Da fare:
Prosegui il brano sulla beta-2-microglobulina, riprendendo subito dopo la sua ultima frase.

Brano fornito:
==================================================
Beta-2-microglobulina (β2M) È una proteina prodotta dalle cellule di neoplasie che originano dal midollo osseo o dal sistema linfatico quali il mieloma multiplo, la leucemia linfatica cronica e alcuni tipi di linfoma; i suoi valori normali sono inferiori a 2,5 mcg/ml (microgrammi per millilitro). Il dosaggio di β2M non costituisce uno strumento utile alla diagnosi di questi tumori: il suo utilizzo principale è di tipo prognostico. Il dosaggio di questa molecola nel corso del trattamento non apporta un contributo significativo alla gestione clinica dei pazienti.
==================================================
[Voci tratte da una raccolta]

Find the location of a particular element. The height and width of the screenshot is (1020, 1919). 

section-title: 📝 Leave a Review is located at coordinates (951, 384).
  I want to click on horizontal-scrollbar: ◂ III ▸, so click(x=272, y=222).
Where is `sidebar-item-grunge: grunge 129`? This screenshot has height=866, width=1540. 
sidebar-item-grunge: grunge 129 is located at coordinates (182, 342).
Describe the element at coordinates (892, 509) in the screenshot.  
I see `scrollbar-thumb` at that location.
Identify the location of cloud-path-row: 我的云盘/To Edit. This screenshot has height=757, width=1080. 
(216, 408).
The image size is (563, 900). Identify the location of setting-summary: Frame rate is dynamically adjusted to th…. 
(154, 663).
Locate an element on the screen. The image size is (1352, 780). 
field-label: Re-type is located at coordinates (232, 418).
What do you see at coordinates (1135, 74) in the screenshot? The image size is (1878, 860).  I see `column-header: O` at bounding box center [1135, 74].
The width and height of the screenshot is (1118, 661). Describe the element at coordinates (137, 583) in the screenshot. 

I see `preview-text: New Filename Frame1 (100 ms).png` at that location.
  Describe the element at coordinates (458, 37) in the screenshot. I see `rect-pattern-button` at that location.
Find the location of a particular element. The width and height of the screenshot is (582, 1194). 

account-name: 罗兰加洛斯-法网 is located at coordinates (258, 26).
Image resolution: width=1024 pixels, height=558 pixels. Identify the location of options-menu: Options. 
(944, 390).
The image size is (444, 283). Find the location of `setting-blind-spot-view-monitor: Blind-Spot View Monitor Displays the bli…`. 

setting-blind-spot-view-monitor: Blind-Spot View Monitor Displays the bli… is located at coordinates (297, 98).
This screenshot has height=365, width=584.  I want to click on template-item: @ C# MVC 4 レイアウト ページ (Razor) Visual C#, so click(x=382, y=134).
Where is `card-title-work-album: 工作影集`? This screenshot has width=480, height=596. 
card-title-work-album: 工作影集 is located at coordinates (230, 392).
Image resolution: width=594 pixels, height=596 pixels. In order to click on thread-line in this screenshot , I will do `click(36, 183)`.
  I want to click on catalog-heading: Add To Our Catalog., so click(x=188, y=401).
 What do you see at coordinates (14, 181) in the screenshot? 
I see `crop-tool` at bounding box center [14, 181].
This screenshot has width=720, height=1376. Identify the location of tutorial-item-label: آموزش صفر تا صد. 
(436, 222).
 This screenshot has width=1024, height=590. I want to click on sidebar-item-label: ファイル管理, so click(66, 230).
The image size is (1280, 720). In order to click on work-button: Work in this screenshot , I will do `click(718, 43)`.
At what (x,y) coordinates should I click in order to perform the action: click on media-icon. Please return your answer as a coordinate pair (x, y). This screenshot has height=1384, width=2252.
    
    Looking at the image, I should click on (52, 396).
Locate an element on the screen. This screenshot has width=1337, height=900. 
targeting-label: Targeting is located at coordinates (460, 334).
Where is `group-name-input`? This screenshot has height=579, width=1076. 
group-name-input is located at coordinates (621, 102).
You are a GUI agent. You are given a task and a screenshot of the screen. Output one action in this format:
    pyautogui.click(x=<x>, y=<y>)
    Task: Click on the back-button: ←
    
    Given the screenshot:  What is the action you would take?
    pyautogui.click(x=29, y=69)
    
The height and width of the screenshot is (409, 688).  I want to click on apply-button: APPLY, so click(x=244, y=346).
==================================================
Risultato:
Cromogranina A (CgA) È una proteina prodotta dalle cellule di un gruppo di tumori rari detti neuroendocrini: questi tumori originano da cellule endocrine (che producono ormoni) localizzate in diverse parti dell’organismo e si manifestano come tumori carcinoidi gastroenterici, microcitomi polmonari e in altre neoplasie più rare. I valori normali di CgA sono inferiori a 70 ng/ml. Il dosaggio di questa proteina è utile al momento del sospetto diagnostico per orientare sul tipo di neoplasia. Per i tumori neuroendocrini che originano dal tratto gastroenterico, la possibilità di identificare i soggetti ammalati mediante questo esame è superiore al 70%. Il maggiore utilizzo clinico è comunque durante la fase di monitoraggio, quando il dosaggio di CgA serve a valutare la radicalità chirurgica e l’efficacia della terapia medica, e nella sorveglianza dopo il completamento delle cure, per rilevare precocemente le recidive.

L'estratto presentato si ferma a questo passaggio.